So viel Heimlichkeit - Teil 2
Als ich an der Reihe war, bekam ich heiße Ohren und hatte natürlich mein Weihnachtsgedicht längst vergessen. Oma Tuta wollte helfen und forderte mich auf, ein Gedicht aus meinen Bilderbüchern aufzusagen, worauf mir nur einfiel: Ach, Weihnachtsmann, du tust mir leid, vorüber ist bald deine Zeit
Weiter wollte mir nichts einfallen.
Jetzt erhielt ich mein Geschenk.
Mit erwartungsvoll strahlendem Gesicht, wie das bei allen Kindern so ist, die im Frieden und in der Obhut sie umgebender Menschen Weihnachten feiern dürfen, packte ich es aus. Heu, Heu, Heu kam zum Vorschein. Und ganz zu unterst meine Kuh!
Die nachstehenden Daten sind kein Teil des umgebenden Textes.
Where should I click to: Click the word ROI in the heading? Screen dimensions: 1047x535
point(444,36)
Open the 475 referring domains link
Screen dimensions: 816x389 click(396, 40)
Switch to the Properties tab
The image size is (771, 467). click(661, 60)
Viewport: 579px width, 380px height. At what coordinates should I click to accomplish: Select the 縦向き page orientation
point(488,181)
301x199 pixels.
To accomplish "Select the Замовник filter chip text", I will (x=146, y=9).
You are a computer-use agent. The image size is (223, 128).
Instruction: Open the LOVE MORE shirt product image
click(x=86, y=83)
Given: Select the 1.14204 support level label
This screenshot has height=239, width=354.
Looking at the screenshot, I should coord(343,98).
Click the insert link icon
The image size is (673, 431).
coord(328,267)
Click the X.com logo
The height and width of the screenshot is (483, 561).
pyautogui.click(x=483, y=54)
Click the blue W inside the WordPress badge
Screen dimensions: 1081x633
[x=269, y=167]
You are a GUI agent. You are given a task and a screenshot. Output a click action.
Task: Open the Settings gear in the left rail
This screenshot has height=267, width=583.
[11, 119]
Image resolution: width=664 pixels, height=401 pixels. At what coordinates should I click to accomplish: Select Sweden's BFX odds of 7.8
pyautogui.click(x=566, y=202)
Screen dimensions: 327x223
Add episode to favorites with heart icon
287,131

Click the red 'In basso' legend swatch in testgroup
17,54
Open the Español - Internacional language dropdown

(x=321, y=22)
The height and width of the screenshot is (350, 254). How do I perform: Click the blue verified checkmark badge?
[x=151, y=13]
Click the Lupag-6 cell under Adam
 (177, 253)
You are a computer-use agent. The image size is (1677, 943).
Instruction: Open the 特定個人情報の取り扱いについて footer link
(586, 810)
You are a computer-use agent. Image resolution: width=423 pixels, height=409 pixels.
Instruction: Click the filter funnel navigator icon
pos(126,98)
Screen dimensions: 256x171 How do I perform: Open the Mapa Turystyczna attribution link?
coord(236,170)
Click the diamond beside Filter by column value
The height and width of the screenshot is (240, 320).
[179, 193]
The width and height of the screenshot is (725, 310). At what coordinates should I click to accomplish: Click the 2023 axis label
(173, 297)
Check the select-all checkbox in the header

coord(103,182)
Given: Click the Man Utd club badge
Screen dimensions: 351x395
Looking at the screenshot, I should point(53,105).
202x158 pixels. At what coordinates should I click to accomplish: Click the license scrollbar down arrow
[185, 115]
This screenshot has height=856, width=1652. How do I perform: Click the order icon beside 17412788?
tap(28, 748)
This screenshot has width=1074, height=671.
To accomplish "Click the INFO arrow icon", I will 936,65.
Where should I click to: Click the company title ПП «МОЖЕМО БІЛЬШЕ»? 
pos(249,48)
Nun wusste ich, wies zugegangen war: Der Weihnachtsmann, der allen Leuten, auch den Kindern, ins Herz sehen kann, hatte meinen Herzenswunsch erfüllt, mir die heißersehnte Kuh beschert, eine Flasche ihrer Milch hinzu gefügt und natürlich auch Heu zum Füttern, damit sie auch weiterhin kräftig Milch geben kann, die dem kleinen Micke Kraft zum wachsen gibt.
Und ich Schlaumeierchen war dem Weihnachtsmann doch auf die Schliche gekommen. Er hatte das Heu auf den Stufen verloren, aber ich hatte es aufgehoben, oben in der Kammer. Das würde einen Becher voll Milch mehr ergeben.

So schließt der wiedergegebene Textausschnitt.